"Tech Coaster" by Chinthaka Dharmasiri: 2014

Sunday, August 10, 2014

Leveraging Spring Batch to Run Your Workflows

In most enterprise applications which involves rapid data transactions and data sources of large volumes, there is always the requirement of a batch processing framework to do the bulk data processing. Most often, this bulk data processing job will be a EOD, Weekly or a Monthly job in which the data would be propagated from one source to the other and will probably be tunneled through a data processing engine in the middle. Spring Batch is one of the stand out frameworks today which is tailor made for this kind use case. It even contains many off-the-shelf components for reading and writing to various data sources, ex: Files (Plain, CSV, XML), Databases (DB2, SQL) and etc. which makes it really easy to develop a working solution in very quick time. It may end up to be one single bean configuration file which contains all the definitions from data reading, tokenization, POJO mapping, data processing and writing to the end source. I will share some of the very good spring batch references for anyone who is a little new for Spring Batch.

However, in this blog post, I will try to explore more into Spring Batch and see how it can really help an enterprise application as a workflow engine. It is not always the case in large enterprise applications to have only one use case for Bulk Data Processing. As more applications get integrated, the core framework needs to support many different kinds of bulk data processing and in fact, until the requirement comes, you may not know what you really need.

If the aforementioned argument make sense to your architecture as well, then Spring Batch is even more suited. In my experience with Spring Batch for the last few months, what I realized more and more is how its' core architecture can beautifully be separated from its implementations. In most cases, you will be working with its implementations that fits to your use cases.
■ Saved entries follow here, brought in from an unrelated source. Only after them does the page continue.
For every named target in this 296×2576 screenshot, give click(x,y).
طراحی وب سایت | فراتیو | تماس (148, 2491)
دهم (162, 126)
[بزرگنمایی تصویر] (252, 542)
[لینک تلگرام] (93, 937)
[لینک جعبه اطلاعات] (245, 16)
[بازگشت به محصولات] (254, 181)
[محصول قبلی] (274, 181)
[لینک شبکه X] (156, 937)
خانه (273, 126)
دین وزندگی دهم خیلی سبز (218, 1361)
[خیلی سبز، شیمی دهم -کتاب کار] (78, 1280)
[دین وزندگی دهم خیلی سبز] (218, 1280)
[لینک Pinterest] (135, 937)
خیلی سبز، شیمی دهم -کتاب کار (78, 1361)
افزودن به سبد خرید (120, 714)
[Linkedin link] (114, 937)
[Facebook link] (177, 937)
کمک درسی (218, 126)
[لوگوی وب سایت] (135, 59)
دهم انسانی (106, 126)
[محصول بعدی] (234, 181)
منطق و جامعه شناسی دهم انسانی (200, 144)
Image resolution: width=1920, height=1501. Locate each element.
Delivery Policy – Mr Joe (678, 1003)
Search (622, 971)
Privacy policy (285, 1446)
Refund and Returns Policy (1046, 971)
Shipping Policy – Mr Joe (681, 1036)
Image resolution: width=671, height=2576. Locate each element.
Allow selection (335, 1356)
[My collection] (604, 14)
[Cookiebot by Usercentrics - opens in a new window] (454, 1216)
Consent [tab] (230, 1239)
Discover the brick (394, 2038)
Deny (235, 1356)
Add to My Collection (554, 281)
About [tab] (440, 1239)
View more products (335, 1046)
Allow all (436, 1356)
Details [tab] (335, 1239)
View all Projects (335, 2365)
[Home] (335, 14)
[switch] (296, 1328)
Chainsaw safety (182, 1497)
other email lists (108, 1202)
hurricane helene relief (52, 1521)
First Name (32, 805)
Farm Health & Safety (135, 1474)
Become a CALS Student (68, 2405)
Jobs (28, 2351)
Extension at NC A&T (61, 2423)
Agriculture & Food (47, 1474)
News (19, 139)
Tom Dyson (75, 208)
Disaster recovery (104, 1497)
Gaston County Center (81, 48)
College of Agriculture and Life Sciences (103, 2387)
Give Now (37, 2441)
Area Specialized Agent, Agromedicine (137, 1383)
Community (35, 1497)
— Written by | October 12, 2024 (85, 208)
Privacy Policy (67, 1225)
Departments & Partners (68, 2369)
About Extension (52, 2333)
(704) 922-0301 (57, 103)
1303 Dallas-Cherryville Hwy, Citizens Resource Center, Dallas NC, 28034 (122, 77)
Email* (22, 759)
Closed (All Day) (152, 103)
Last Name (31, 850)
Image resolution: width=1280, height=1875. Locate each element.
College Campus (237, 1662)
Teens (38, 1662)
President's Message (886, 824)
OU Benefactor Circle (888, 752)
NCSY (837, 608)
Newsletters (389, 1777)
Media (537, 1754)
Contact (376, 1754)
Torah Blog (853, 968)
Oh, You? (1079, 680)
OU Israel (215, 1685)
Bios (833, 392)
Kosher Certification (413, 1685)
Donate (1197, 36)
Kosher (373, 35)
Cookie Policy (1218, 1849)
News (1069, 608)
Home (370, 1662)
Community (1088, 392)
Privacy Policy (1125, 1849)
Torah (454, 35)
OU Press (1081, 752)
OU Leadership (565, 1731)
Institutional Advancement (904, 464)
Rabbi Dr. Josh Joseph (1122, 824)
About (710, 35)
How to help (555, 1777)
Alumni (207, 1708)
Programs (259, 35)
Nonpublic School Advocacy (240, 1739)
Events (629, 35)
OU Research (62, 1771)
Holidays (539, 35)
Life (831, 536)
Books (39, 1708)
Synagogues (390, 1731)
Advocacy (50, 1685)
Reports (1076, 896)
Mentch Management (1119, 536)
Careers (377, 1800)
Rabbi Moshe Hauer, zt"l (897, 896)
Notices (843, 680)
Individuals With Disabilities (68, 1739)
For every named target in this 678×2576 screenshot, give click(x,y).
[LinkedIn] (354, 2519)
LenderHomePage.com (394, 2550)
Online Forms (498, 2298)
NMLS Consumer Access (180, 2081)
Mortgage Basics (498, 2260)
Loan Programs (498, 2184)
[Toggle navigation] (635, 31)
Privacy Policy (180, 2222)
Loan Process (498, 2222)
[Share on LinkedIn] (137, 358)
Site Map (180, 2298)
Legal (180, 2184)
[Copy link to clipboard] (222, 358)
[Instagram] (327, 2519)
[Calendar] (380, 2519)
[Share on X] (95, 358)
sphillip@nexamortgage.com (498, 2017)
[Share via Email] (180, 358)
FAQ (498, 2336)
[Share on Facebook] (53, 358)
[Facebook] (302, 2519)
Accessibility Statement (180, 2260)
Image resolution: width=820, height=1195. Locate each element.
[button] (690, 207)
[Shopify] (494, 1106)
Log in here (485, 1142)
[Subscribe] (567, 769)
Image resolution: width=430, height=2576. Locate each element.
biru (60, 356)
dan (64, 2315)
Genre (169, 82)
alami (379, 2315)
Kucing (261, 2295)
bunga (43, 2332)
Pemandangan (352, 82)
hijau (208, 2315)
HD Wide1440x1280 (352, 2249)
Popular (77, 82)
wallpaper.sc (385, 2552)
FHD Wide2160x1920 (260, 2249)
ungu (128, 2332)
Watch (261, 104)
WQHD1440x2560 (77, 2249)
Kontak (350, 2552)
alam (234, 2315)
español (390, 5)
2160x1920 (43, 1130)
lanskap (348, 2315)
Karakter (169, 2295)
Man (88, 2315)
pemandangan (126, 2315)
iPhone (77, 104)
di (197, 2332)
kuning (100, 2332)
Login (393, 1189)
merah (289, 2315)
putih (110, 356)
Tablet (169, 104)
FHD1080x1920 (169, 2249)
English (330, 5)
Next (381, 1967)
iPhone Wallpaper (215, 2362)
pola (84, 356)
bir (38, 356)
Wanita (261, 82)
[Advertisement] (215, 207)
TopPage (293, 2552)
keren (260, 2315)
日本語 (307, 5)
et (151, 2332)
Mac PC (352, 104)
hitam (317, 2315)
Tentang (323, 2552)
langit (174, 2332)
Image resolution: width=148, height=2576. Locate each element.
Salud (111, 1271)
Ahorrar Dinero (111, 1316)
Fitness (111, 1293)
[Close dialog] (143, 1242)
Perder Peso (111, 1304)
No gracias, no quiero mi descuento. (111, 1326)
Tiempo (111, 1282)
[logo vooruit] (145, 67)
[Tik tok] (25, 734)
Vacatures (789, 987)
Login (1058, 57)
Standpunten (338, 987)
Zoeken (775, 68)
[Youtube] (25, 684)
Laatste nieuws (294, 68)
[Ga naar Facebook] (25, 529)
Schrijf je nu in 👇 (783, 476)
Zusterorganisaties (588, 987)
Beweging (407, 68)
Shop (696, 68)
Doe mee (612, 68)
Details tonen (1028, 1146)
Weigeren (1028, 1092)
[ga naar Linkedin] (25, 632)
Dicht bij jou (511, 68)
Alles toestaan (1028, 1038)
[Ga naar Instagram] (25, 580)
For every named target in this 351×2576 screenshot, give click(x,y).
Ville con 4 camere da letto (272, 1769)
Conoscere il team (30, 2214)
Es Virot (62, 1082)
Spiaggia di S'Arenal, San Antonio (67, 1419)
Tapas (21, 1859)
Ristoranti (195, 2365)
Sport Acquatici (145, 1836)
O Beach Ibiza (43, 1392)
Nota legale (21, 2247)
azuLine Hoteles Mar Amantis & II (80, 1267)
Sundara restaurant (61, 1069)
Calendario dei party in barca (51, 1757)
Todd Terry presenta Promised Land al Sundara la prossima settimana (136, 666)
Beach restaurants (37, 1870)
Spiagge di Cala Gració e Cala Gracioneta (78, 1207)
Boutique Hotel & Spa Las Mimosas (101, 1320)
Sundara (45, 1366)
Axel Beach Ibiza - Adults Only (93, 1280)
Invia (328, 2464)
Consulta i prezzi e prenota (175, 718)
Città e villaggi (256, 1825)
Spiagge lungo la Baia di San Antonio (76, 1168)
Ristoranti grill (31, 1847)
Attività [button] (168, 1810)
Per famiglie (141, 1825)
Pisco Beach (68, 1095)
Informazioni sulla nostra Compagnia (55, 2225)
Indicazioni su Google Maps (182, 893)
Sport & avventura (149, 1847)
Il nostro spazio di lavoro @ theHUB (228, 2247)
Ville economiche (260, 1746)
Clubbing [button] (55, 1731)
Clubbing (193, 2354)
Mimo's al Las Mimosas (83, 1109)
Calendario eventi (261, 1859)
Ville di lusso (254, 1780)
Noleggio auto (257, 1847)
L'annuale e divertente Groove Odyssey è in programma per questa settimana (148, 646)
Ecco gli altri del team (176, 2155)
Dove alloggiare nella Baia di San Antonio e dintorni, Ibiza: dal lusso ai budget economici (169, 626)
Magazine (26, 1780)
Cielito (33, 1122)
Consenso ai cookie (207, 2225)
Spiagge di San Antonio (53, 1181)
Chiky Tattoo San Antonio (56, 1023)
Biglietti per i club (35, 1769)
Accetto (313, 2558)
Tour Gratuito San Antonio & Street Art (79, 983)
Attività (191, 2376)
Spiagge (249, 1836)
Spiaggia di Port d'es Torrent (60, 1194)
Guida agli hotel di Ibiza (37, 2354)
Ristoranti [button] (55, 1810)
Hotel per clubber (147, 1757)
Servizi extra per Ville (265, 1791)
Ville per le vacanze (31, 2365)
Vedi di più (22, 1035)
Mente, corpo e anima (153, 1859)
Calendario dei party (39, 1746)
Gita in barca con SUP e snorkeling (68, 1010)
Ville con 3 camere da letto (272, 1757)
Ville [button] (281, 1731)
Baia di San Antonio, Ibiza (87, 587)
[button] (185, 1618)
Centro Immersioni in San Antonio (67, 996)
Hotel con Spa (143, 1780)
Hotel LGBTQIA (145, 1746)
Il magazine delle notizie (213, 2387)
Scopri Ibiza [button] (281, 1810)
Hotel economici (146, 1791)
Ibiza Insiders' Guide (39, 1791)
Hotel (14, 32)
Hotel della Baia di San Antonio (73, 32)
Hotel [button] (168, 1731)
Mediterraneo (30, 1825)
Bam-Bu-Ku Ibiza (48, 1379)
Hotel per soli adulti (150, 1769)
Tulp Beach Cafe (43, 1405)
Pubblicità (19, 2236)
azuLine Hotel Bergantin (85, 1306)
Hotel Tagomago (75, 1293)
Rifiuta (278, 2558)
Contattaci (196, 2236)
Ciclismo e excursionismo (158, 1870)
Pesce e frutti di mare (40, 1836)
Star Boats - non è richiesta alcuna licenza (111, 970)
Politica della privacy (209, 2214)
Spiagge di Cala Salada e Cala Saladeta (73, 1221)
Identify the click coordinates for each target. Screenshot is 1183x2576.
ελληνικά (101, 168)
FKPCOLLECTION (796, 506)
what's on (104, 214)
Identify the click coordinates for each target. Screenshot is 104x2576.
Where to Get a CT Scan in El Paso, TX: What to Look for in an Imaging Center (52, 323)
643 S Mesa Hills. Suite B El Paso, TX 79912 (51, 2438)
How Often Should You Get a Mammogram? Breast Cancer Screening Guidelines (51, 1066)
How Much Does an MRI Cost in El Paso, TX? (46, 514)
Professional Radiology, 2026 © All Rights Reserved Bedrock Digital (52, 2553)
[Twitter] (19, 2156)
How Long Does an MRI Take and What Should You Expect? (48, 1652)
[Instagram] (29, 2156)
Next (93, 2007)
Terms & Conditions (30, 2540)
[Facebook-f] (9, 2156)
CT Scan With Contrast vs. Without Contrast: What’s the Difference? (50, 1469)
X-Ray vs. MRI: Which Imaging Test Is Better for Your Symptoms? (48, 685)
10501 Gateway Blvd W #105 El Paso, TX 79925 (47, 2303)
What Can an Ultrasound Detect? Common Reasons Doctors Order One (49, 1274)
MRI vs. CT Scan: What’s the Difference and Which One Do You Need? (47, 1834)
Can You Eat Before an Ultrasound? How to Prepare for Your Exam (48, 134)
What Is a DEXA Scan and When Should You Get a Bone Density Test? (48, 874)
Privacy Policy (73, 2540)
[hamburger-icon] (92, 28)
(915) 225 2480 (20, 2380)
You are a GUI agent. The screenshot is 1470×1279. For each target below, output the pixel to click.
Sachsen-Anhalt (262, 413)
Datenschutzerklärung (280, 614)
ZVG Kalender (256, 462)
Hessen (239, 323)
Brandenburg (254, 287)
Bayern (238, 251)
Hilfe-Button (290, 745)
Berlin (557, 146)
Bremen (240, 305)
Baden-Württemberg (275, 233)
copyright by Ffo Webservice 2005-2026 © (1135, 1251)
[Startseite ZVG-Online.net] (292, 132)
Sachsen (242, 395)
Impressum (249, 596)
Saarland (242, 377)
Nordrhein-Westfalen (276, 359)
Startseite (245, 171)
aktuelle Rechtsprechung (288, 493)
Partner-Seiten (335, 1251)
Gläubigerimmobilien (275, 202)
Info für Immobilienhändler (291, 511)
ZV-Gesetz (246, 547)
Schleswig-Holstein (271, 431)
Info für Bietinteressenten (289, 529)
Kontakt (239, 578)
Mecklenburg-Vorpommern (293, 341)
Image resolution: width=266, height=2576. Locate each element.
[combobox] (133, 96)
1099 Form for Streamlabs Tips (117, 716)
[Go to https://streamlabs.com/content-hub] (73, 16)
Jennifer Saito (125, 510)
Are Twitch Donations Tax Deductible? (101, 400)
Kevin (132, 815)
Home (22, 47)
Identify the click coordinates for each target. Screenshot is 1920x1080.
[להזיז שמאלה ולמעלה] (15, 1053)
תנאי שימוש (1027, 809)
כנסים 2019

However when you peel them off, what you find is a very extensible, and very powerful framework that can help you run many different kinds of business workflows and with many capabilities that you want it to have.

The key is to write a core component in your framework that embeds Spring Batch and leverage Inversion of Control to externalize the eventual business implementation details from the framework. I will provide a design level idea for this in a bit.

Whatever the core capabilities that are required, you need to orchestrate them in your framework implementation.

I encountered the requirement to design a workflow engine using Spring Batch which has the following capabilities.

Extensible to easily configure new workflows

This is what I mean when I spoke about externalizing business implementation. We needed to support accelerated development to process different types of workflows as and when they come.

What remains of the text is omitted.